Structure and composition of the rodent lamina cribrosa

John Morrison, Susan Farrell, Elaine Johnson, Lisa Deppmeier, C. G. Moore, Emilie Grossmann

Research output: Contribution to journalArticlepeer-review

82 Scopus citations


To define the architecture and extracellular matrix composition of the lamina cribrosa in rodents, normal, adult pigmented rat and guinea pig eyes were frozen and sectioned for light microscopic immunohistochemistry. Antibodies specific for collagens I, III, IV and VI, laminin, elastin, and chondroitin and dermatan sulfate proteoglycans were exposed to longitudinal and cross-sections of optic nerve heads and their binding distributions observed with the avidin-biotin-peroxidase complex technique. Cross-sections of the intraocular portion of the rat optic nerve head revealed a horizontally oval shape with distinct, vertically oriented, laminar beams. The guinea pig optic nervehead cross-section was circular, with randomly oriented beams.
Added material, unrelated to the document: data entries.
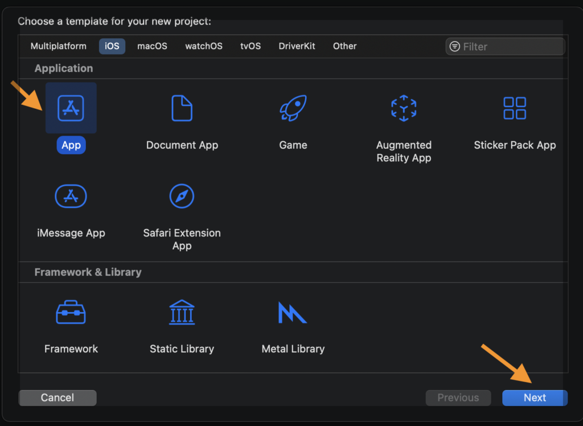Select the Framework toolbox icon

pyautogui.click(x=71, y=312)
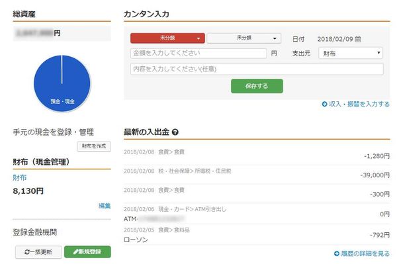The width and height of the screenshot is (397, 264).
Task: Click the pencil icon on 新規登録 button
Action: (x=75, y=251)
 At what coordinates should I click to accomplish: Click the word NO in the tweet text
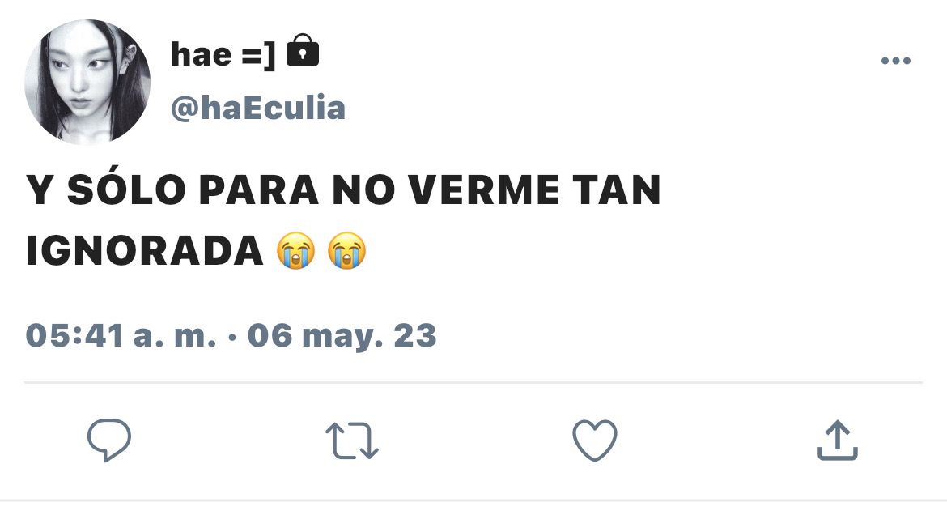point(363,189)
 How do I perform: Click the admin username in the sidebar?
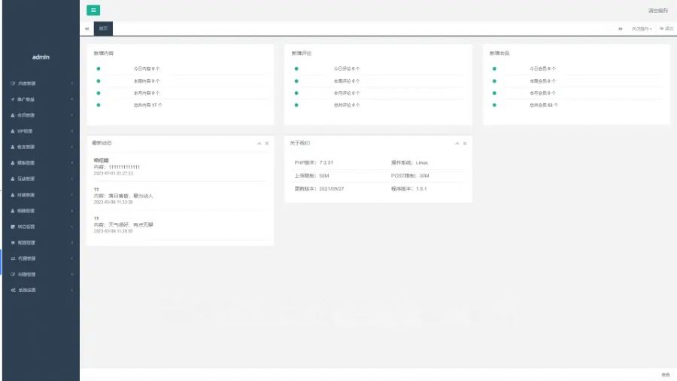pos(41,57)

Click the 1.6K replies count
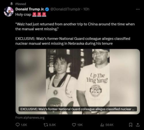[24, 125]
In both animals, collagens I, III and VI were found throughout the laminar beams, along with elastin fibrils. Collagen IV and laminin antibodies deposited along laminar beam margins and within the beams, representing astrocytic and vascular endothelial cell basement membranes. Both animals showed evidence for dermatan and chondroitin sulfate-containing proteoglycans in all connective tissue structures of the nerve head. In the rat, chondroitin-4 sulfate proteoglycans appeared localized to the sclera and laminar beams. The rat and the guinea pig optic nerve head possess an identifiable lamina cribrosa with structural proteins nearly identical to that of the primate. Both animals may provide affordable alternative animal models for in vivo studies on the role of the lamina cribrosa in glaucomatous optic nerve damage.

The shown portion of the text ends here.